━━━ RECORD EXCERPTS
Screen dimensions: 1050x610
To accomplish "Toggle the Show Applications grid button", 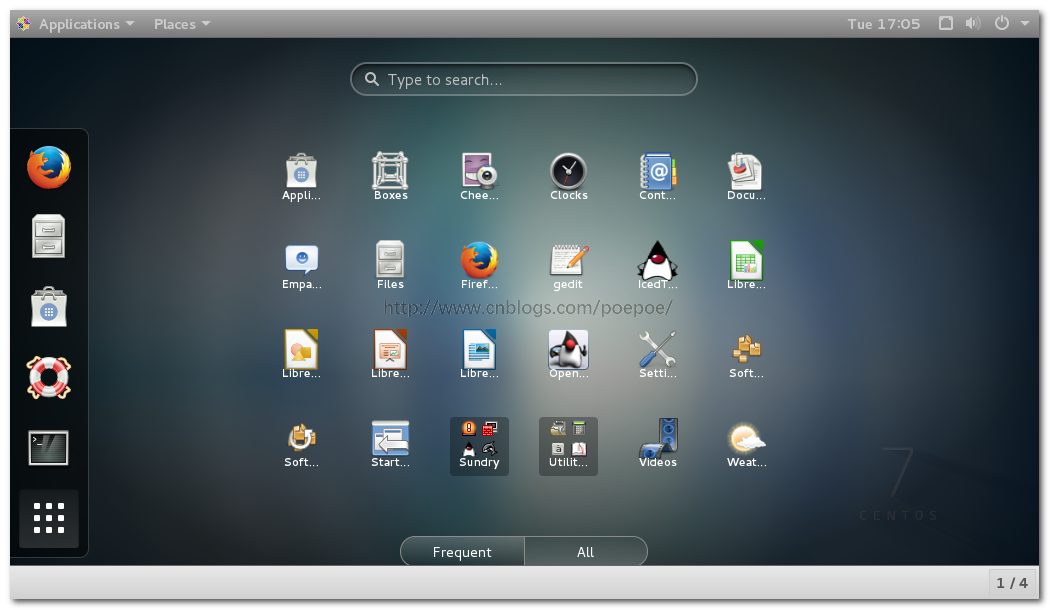I will tap(48, 518).
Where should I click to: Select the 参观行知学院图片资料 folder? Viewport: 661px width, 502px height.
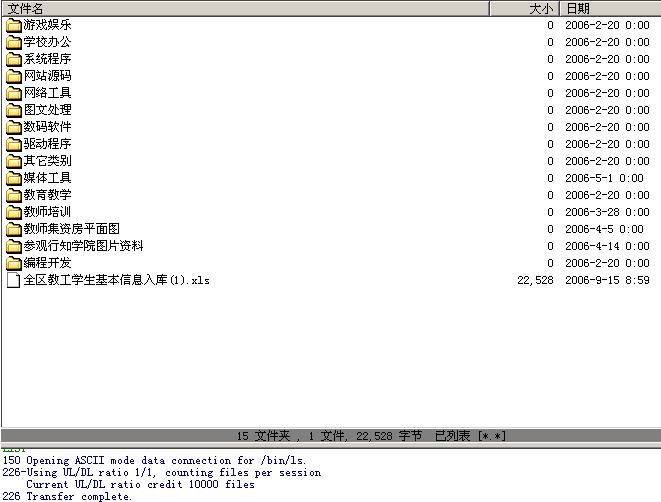(x=83, y=246)
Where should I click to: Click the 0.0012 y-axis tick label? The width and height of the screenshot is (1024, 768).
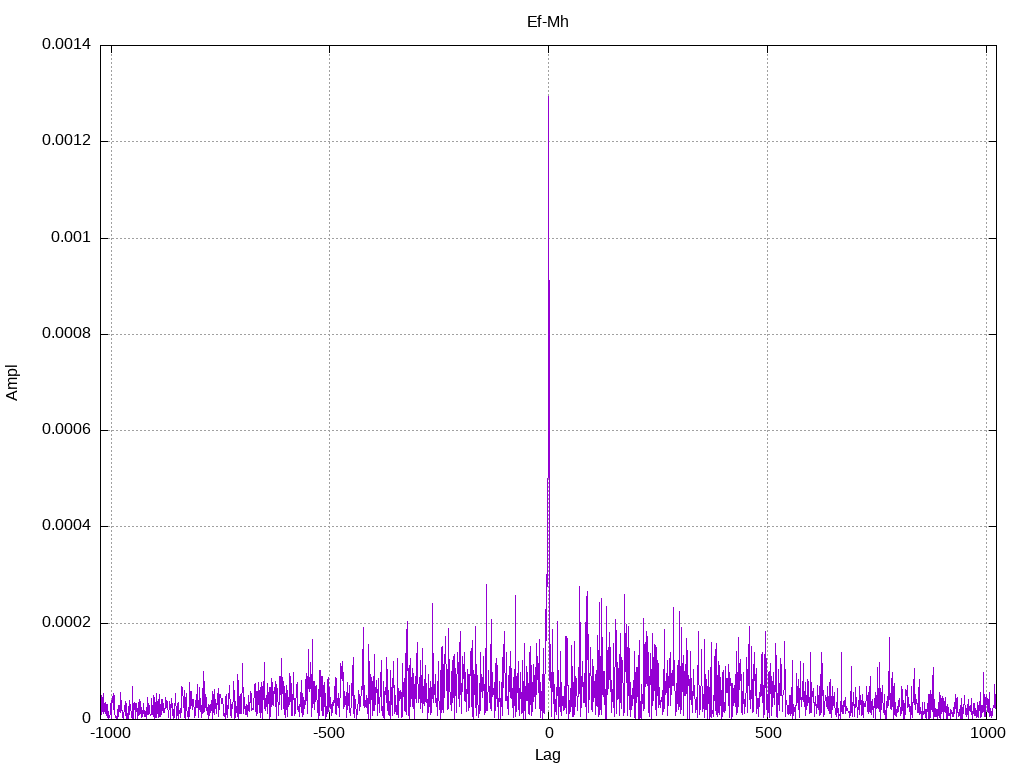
━━━━━━
**AIM**
Recast the records, from the line with "Where should I click to: Select" through the end of the records, as a Markdown table with the columns Row and Line. Number each line, skip blank lines, and leave the pictures out.

**FINISHED TASK**
| Row | Line |
|---|---|
| 1 | Where should I click to: Select the 参观行知学院图片资料 folder? Viewport: 661px width, 502px height. |
| 2 | (x=83, y=246) |
| 3 | Where should I click to: Click the 0.0012 y-axis tick label? The width and height of the screenshot is (1024, 768). |